### Excerpt provided
Texas Consumer Data Protection and Security Obligations
Texas Business & Commerce Code Chapter 521 and the Texas Data Privacy and Security Act establish a layered framework of obligations for businesses that collect, store, or process personal information belonging to Texas residents. This page maps the scope of those obligations, the mechanics of compliance, the scenarios where enforcement exposure arises, and the boundaries between state, federal, and sector-specific regimes. The framework is enforced primarily by the Texas Office of the Attorney General and applies to a broad range of private-sector entities operating within or affecting Texas consumers.
Definition and scope
Texas consumer data protection law operates along two parallel tracks: breach notification obligations under Texas Business & Commerce Code Chapter 521, and broader privacy rights established by the Texas Data Privacy and Security Act (TDPSA), which took effect July 1, 2024.
Chapter 521 applies to any person or organization that conducts business in Texas and owns or licenses computerized data containing sensitive personal information. "Sensitive personal information" under §521.002 includes Social Security numbers, driver's license numbers, account numbers combined with passwords, and biometric data. The statute imposes two primary obligations: reasonable security measures for stored data, and notification to affected individuals — and in qualifying cases to the Texas Attorney General — within 60 days of discovering a breach (Texas B&C Code §521.053).
The Texas Data Privacy and Security Act (H.B. 4, 88th Legislature) extends beyond breach notification to establish affirmative consumer rights: the right to access personal data, correct inaccuracies, delete data, obtain a portable copy, and opt out of targeted advertising, sale of personal data, or profiling. The TDPSA applies to controllers that process personal data of at least 100,000 Texas consumers annually, or 25,000 consumers when the controller derives revenue from selling personal data.

### Prompt
Name every kind of data that the Texas data protection text lists as "sensitive personal information" under §521.002.

### Source excerpt

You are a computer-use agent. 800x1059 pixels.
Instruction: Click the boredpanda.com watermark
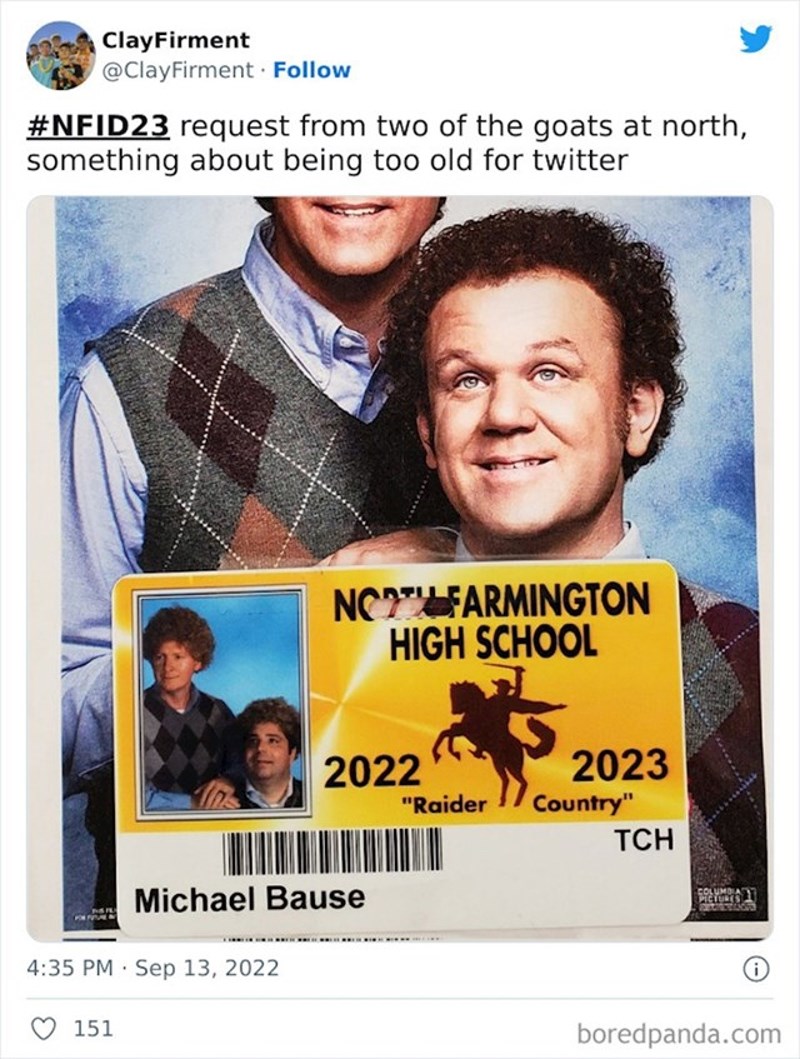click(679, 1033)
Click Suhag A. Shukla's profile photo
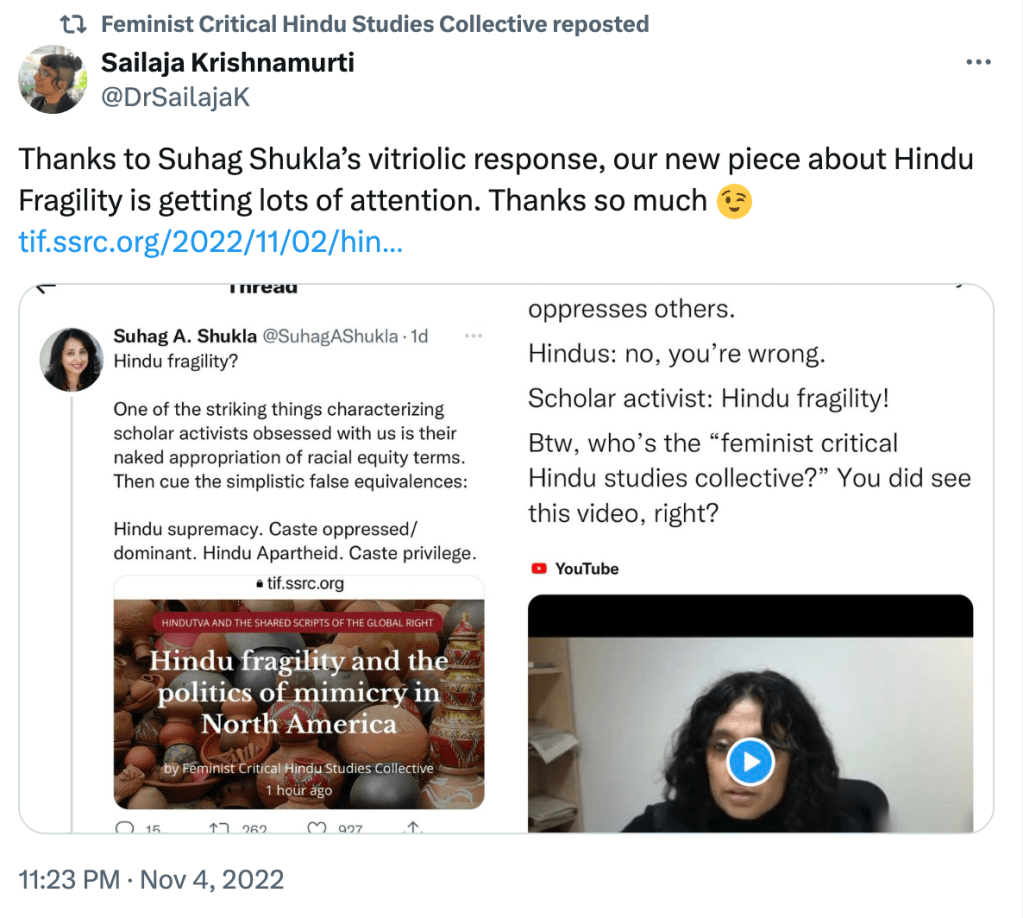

### Written solution
- Social Security numbers
- Driver's license numbers
- Account numbers combined with passwords
- Biometric data